Detailed characterization of SARS-CoV-2-specific T and B cells after infection or heterologous vaccination

Abstract

The formation of a robust long-term antigen-specific memory both humoral and cell-mediated is created after SARS-CoV-2 infection or vaccination. Here, by using polychromatic flow cytometry and sophisticated data analyses, we deeply investigated the magnitude, phenotype and functionality of SARS-CoV-2-specific immune memory in two groups of healthy subjects after heterologous vaccination, compared to a group of subjects who recovered from SARS-CoV-2 infection. We find that COVID-19 recovered patients show different long-term immunological profile compared to donors that had been vaccinated with three doses.
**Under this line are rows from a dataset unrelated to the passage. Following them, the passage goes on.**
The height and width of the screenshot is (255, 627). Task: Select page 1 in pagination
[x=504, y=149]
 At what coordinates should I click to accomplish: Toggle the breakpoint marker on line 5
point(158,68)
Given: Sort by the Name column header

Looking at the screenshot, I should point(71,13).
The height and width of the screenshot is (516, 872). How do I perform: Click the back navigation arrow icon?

Vaccinated individuals display a skewed Th1 Ag-specific T cells polarization and higher percentage of Ag-specific and activated memory B cells expressing IgG compared to patients who recovered from severe COVID-19. Different polyfunctional properties characterize the two groups: recovered individuals show higher percentages of CD4+ T cells producing one or two cytokines simultaneously, while vaccinated are distinguished by highly polyfunctional populations able to release four molecules such as CD107a, IFN-g, TNF and IL-2. These data suggest that functional and phenotypic properties of SARS-CoV-2 adaptive immunity differ in recovered COVID-19 individuals and vaccinated ones.